I believe it is important to allow our children to see us cry and feel sad feelings.
How else can we truly teach them that it is ok to cry?
Even during busy times like many of us experience around holidays and family gatherings, we need to allow time for feelings.
Often, we can have big feelings as we unpack decorations or attend traditional events.
Our children can also have big feelings during these times.
To expect all smiles and happiness during the holidays, or anytime, is not only unreasonable but also cruel.
When we expect ourselves or our kids to be happy even when our feelings lead us to a different place, we are sending the message that it is not ok to feel sad.
I invite you now, more than ever and truly, any time of the year, to stop when our child is crying or expressing sadness, anger or any emotion we label as “negative”,
To stop, and to step back from the experience, take a breath and find your center
And then, try to see the experience from their perspective.
Our feelings are always valid.
No matter how small or silly you might think an experience is for someone, that is our opinion of the situation and we can not pretend to know what the other person is experiencing.
Years ago, our daughter became upset when I went to hang the stockings up as we were decorating the tree about a month before Christmas.
She declared emphatically, “We put the stockings up on Christmas Eve!”
I remember arguing with her that we might have done that once but I really liked having them up for the entire month to look at them. I also tried to argue that this was not the tradition that she insisted it was.
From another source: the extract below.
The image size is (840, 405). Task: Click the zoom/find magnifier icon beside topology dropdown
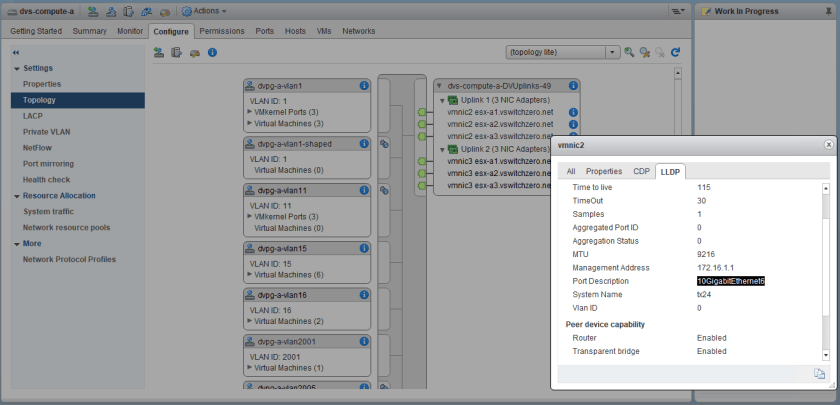629,52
It took me some time to realize that for her, this had become an anchor in her memory. When her anxiety was at its worst from around age 8 or 9 through 13, she has little memories of that time in her life. It was sometime after this that she insisted on this tradition of putting the stockings up the night before Christmas. For her, that was a positive memory and she wanted to hold onto it. In the moment, I acquiesced and then realized if this was important to her, then, I could get on board and allow her to have this experience and allow this to be our family tradition. If I had the chance to respond differently to her in the moment, I would have held my reaction and opinions and taken a breath before I responded.
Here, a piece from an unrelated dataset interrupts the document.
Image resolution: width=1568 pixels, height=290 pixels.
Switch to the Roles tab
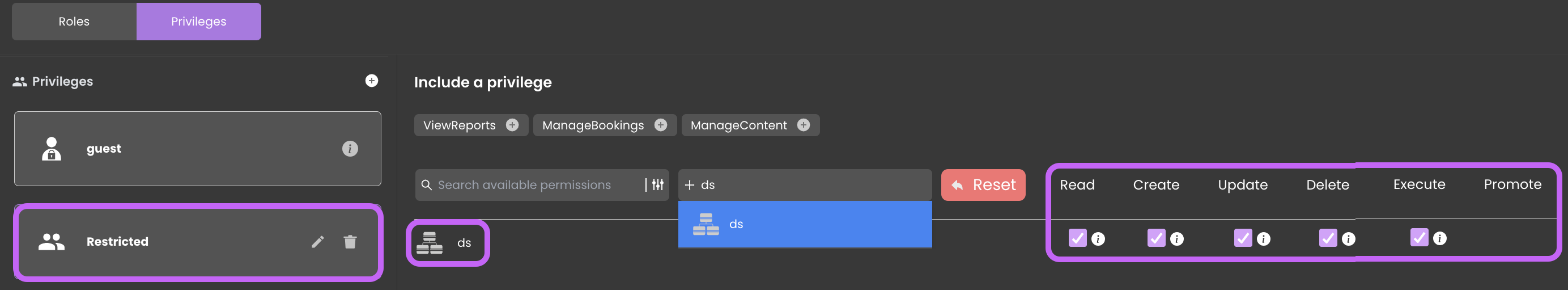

Yet, it is ok too, that I had my feelings and expressed them. As I have said many times before, apologizing and recognizing when we react and judge is essential for our growth and for our children.
Our children are learning from us all the time.
Find joy in small things
Find joy in simple or even silly traditions
Allow our children and loved ones to have a say in how we celebrate and how we decorate
Allow room for new traditions and new memories
Embrace all your feelings and give your children the space to do the same
Consciously choose what is important to you and how you spend your time
How you spend your time, energy and emotions will be tomorrow’s memories.